In remarks broadcast by the BBC on Tuesday, nine days before an election that could return a British prime minister committed to a referendum on EU membership, European Commission President Juncker stressed that detailed discussion was premature without clarity on what the new government in London would request.
But the former Luxembourg premier voiced irritation at suggestions in Britain that he had ruled out all treaty changes during a five-year mandate he began six months ago.
“It depends on the request,” Juncker said. “It depends on other issues like the deepening of economic and monetary union that could easily lead to treaty changes, too.”
He added: “I‘m not asking for treaty changes and I do exclude major treaty changes as far as the freedom of movement is concerned, but other points can be mentioned and there were policy changes which are possible under the existing treaty.”
British Prime Minister David Cameron, who was deeply opposed to Juncker’s appointment, has said he will hold an in/out referendum on membership in 2017 once he has renegotiated EU treaties to wrest back powers from Brussels -- notably a right to limit immigration within the 28-nation bloc.

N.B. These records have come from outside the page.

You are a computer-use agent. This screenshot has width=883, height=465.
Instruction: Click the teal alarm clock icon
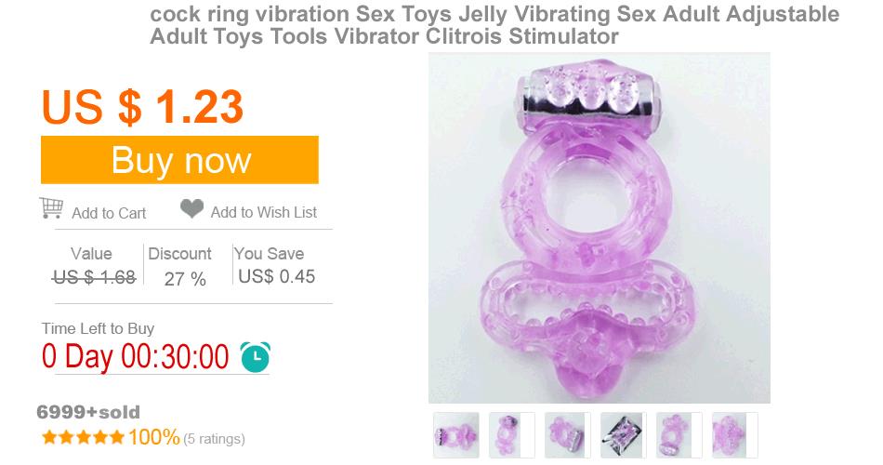pyautogui.click(x=255, y=357)
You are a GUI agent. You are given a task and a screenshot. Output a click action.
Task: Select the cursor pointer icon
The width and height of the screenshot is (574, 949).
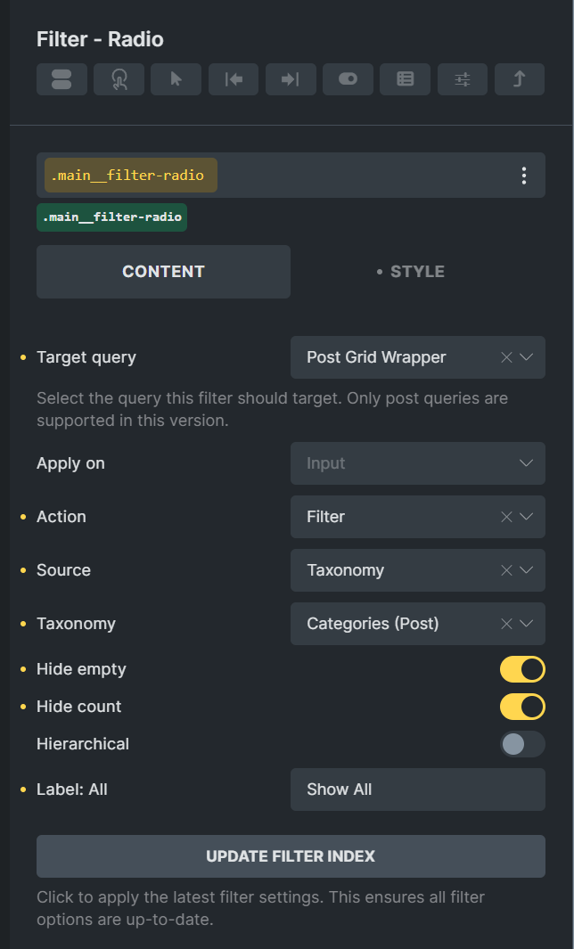[x=176, y=79]
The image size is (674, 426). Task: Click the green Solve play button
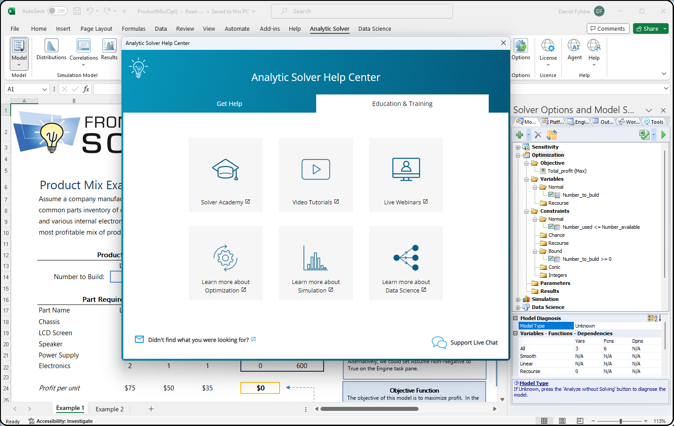(663, 135)
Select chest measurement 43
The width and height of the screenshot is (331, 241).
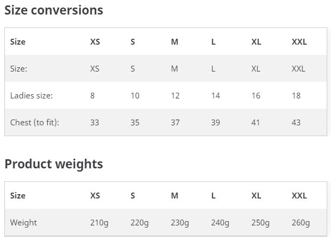click(x=296, y=123)
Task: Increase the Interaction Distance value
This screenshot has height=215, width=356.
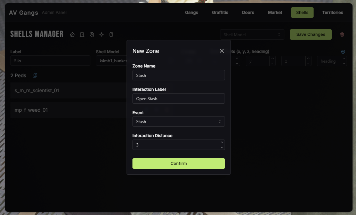Action: click(x=222, y=142)
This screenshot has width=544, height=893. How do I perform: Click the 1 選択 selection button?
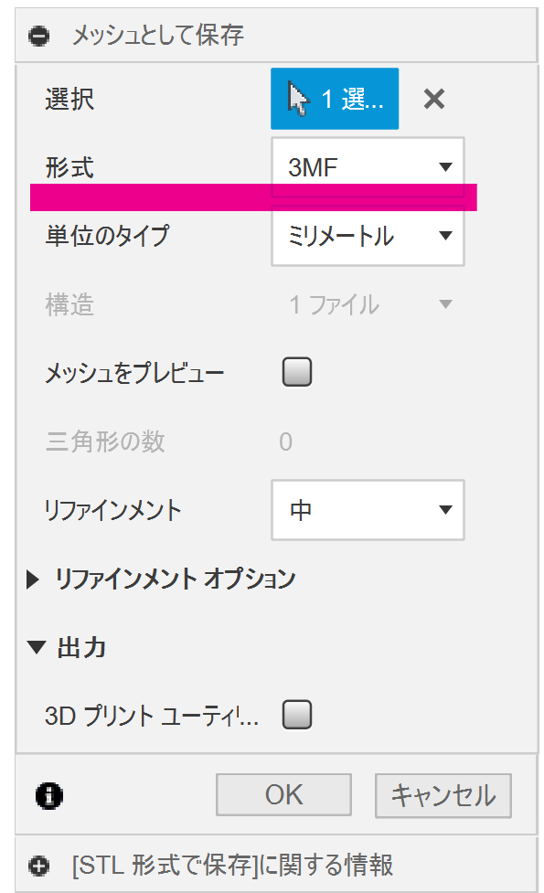[335, 99]
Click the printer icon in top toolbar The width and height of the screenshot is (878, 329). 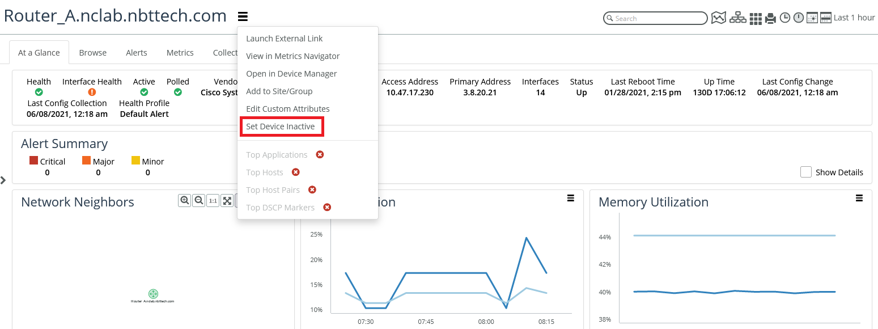pos(770,19)
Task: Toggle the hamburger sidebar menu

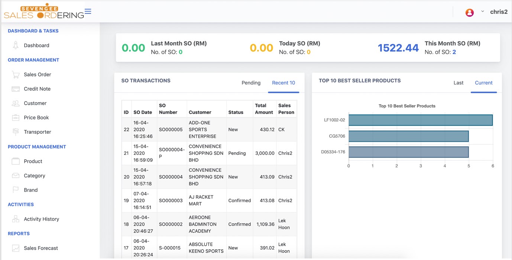Action: (x=88, y=12)
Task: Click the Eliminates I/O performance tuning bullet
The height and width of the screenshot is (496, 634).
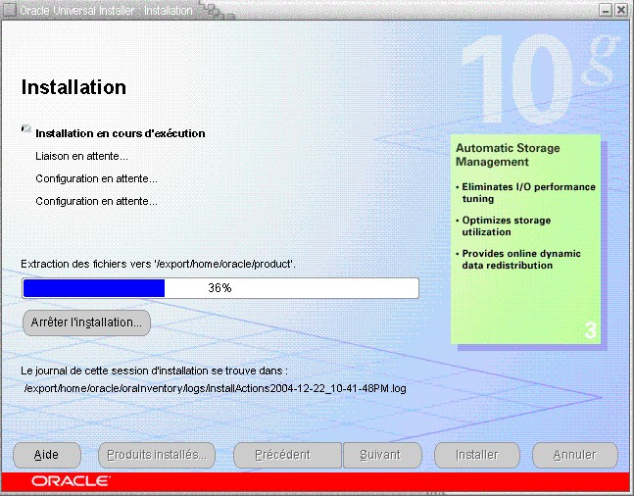Action: coord(527,192)
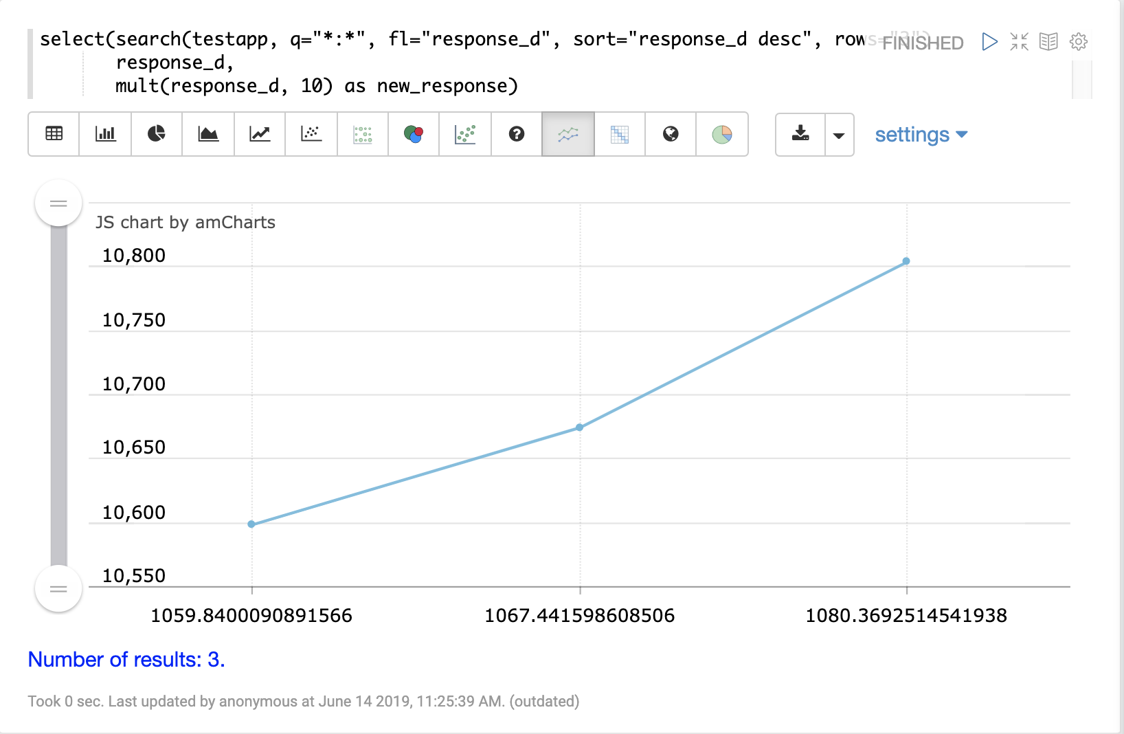Run the paragraph with play button

click(989, 42)
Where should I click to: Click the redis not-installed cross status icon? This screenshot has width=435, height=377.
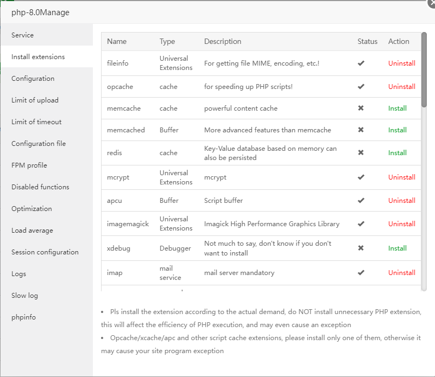pyautogui.click(x=361, y=153)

However, it is far from clear that he will win re-election on May 7 and is running neck-and-neck in the opinion polls with the centre-left Labour Party, which has said it would only hold a referendum if there were a substantial transfer of power to Brussels -- something that is neither imminent nor likely.
The Commission president said he did not want Britain to leave the European Union and promised to seek a “fair deal”.
“There’s still room for finding intersectional space between what I think Britain will propose and what I think about the European reaction,” he said.
Other EU states, while keen not to lose Britain’s economic and military power from the bloc, are reluctant to open up a process of treaty change that would oblige some to hold ratification referendums they would struggle to win in the face of growing public disenchantment with European institutions.
Like Juncker, other EU leaders have said existing migration rules do give states powers to curb EU citizens moving country simply in search of higher welfare benefits -- a key issue for voters in Britain uneasy at immigration from eastern Europe.
British officials, however, believe changes in treaties may be required in any case for euro zone states to modify the rules of the single currency -- giving Britain an opportunity to negotiate changes that it would like to see, too.